A few years later, we were in another apartment. This one was a second floor apartment, with a largish porch and sliding glass door and screen. We frequently put bird seed out on the porch, so the cat could sit at the door and drool at the birds and squirrels that came to eat it. The squirrels in particular drove her crazy, since they would come up to the door and look straight at her, knowing that she couldn’t do anything about it. One day, it just got too much for her, and she charged a squirrel that was sitting on the edge of the porch. For some reason, on that same day, we had both the door and the screen open. The cat FLEW across the porch after that squirrel. Of course, the squirrel made a clean getaway, but the cat ended up flying OFF the porch. She was completely unhurt, but very shaken, and she completely ignored squirrels for several weeks after that.
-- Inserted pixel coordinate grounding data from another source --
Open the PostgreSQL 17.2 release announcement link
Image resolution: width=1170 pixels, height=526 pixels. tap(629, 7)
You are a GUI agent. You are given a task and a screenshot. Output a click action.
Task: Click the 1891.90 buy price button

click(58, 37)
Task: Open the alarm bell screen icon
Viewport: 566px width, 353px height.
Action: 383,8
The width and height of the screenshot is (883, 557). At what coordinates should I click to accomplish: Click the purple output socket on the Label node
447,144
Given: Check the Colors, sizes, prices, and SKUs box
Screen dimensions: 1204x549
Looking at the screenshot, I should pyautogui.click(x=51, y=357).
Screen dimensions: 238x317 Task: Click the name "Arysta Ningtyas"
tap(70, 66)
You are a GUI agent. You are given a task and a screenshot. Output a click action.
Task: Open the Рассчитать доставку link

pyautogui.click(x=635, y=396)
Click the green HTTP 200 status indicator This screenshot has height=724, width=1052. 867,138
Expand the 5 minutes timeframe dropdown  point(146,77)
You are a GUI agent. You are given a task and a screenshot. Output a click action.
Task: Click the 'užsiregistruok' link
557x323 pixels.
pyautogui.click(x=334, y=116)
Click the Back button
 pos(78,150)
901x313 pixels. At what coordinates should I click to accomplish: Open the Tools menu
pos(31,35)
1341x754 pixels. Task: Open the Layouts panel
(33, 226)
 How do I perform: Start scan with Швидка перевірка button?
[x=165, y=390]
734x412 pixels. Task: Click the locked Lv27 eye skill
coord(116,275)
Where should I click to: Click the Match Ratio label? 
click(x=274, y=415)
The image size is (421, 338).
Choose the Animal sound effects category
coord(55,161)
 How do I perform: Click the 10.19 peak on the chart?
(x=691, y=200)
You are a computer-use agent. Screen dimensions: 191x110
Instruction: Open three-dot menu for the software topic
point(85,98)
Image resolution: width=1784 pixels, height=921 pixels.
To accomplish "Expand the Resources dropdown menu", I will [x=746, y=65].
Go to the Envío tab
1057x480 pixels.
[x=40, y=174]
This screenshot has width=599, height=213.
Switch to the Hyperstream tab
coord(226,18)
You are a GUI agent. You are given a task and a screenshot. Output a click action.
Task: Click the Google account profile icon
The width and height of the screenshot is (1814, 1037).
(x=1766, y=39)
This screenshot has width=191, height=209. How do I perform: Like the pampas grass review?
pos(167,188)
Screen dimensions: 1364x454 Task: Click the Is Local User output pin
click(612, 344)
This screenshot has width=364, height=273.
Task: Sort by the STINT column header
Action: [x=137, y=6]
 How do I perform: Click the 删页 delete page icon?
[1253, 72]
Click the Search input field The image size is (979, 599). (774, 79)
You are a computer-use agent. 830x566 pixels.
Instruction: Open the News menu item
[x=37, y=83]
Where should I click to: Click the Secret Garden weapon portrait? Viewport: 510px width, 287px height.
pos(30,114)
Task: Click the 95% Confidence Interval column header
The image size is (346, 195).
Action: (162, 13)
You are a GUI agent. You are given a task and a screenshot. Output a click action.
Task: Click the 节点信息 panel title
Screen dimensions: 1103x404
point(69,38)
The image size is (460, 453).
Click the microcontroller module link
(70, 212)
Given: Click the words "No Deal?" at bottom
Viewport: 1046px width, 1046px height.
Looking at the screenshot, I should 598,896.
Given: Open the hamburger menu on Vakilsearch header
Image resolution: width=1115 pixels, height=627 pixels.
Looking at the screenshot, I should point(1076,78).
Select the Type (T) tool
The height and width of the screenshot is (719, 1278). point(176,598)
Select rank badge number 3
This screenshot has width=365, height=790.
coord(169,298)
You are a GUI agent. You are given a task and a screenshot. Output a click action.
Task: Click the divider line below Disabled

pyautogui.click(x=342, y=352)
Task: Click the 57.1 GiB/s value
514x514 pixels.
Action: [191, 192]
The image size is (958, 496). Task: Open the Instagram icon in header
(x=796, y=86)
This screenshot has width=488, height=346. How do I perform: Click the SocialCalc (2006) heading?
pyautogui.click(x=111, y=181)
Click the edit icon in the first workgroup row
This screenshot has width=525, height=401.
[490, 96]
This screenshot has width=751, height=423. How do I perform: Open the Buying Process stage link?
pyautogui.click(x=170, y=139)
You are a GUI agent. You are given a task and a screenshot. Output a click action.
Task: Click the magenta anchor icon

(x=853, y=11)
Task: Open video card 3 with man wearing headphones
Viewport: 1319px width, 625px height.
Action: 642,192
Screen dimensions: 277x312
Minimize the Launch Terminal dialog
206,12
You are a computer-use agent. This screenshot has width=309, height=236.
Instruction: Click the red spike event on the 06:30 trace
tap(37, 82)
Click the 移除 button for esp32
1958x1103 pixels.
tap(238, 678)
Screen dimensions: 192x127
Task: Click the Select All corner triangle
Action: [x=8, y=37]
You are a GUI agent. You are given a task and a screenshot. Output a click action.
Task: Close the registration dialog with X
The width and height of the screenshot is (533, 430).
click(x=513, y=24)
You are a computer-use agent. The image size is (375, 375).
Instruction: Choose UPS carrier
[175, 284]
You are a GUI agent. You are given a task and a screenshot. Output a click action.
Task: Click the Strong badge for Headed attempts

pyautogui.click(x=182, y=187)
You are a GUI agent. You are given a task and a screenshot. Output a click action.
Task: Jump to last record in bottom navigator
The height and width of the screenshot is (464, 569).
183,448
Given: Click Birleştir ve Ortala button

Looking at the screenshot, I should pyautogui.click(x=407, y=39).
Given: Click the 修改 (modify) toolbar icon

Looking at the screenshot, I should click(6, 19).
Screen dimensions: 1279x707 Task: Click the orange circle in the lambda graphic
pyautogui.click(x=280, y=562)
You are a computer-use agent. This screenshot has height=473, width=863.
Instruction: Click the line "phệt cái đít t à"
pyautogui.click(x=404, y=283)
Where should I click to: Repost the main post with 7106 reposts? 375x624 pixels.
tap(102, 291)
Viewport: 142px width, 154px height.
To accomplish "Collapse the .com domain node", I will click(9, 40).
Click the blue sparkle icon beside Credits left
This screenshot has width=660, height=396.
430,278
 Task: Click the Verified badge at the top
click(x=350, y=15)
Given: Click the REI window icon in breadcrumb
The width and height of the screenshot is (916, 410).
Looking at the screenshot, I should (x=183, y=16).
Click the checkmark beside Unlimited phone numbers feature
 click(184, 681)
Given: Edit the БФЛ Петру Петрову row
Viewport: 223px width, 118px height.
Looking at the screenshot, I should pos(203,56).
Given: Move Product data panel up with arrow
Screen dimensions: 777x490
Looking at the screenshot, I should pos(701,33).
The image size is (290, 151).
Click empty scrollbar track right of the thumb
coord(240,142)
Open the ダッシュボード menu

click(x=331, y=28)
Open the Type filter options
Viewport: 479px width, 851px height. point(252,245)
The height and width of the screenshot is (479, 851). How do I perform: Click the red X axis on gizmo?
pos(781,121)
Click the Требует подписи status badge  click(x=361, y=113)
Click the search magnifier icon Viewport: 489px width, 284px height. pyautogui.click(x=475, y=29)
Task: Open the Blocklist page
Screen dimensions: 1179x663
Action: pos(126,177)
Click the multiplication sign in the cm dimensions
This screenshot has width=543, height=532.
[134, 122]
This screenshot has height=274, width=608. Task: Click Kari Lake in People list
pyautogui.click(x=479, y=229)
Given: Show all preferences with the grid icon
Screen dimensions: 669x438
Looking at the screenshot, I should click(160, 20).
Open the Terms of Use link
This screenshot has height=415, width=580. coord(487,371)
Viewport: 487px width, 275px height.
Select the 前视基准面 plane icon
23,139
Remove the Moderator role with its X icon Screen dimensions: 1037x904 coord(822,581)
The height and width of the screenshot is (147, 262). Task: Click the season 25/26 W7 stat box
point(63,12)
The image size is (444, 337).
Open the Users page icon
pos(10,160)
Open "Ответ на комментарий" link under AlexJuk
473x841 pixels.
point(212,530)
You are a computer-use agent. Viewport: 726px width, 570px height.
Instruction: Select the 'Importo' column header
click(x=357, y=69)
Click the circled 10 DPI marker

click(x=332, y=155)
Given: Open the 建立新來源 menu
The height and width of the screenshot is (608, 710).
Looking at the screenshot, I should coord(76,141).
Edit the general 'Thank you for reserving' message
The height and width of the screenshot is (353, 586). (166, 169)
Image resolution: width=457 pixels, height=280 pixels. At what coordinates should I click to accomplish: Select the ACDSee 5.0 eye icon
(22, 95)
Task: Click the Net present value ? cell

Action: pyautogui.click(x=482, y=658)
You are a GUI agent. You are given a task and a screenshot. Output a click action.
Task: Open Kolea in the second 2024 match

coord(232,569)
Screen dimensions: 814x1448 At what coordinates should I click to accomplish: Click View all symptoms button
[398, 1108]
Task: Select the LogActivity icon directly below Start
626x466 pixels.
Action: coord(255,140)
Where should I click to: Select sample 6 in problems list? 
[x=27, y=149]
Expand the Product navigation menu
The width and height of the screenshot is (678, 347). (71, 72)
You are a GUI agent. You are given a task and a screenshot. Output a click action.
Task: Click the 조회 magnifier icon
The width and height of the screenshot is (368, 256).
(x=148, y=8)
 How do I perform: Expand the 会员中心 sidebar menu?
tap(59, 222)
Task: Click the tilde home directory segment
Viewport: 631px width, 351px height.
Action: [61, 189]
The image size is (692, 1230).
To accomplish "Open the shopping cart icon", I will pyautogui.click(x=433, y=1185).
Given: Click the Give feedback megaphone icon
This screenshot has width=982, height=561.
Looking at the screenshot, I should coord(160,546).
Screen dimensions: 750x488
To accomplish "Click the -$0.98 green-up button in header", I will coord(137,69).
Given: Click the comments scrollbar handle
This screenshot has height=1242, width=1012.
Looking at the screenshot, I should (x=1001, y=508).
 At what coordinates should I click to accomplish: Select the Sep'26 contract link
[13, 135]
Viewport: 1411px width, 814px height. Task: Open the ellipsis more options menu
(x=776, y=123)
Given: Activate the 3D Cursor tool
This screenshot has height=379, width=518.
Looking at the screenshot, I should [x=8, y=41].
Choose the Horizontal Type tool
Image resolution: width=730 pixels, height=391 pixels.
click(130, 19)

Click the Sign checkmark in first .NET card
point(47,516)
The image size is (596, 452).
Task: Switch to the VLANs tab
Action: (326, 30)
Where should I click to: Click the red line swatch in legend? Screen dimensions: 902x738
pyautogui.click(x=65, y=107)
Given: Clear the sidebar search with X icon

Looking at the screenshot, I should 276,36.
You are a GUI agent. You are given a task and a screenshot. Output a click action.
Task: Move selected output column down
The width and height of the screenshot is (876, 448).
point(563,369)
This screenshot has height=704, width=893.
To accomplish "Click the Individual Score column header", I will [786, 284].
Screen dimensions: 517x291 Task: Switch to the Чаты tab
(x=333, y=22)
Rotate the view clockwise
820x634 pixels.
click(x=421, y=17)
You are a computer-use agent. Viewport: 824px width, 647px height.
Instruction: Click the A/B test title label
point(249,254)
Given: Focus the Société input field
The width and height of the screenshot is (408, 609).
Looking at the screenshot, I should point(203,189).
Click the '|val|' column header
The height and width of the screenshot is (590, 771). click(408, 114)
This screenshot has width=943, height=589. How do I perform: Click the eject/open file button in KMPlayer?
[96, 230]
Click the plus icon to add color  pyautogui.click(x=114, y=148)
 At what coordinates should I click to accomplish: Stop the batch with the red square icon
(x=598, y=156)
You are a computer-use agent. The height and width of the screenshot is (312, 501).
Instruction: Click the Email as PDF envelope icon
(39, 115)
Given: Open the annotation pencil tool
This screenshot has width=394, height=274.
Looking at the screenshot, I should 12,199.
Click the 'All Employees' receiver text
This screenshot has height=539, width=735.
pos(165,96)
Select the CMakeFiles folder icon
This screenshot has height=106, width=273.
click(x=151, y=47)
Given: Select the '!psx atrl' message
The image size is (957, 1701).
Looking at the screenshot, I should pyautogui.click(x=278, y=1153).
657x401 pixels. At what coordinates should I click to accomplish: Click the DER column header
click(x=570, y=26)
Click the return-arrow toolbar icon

Our current two cats are much younger, but declawed, and we keep them indoors with rare supervised excursions in the fenced backyard. (One of the cats had apparently never been outdoors before she came to live with us, and was totally terrified of the prospect the first time we invited her to come outside with us.) However, they both consider themselves proud hunters, and are quite good at stalking twist-ties, laser lights, and each other. We do, however, get the rare mouse in the house because we live next to a large open field. One night, I had problems sleeping–general insomnia, aggravated by the sounds of at least one cat running around madly in the basement. I finally got out of bed just to find something else to do, and stepped on a dead mouse as I walked down the hallway to the family room. It was 3am, and I considered just leaving it there for DH to deal with in the morning, but ended up picking it up (with a piece of cardboard) and taking it out to the compost heap. We still don’t know which cat actually did the deed, but both of them have taken a much greater interest in the FED (Feline Entertainment Device) that hangs in a tree just outside the living room window. We put bird seed in the FED two or three times a week, and it attracts birds and squirrels that both of the cats drool over. Sometimes, a squirrel or a bird actually comes up to the windowsill where the cats are sitting, and they both go completely berzerk.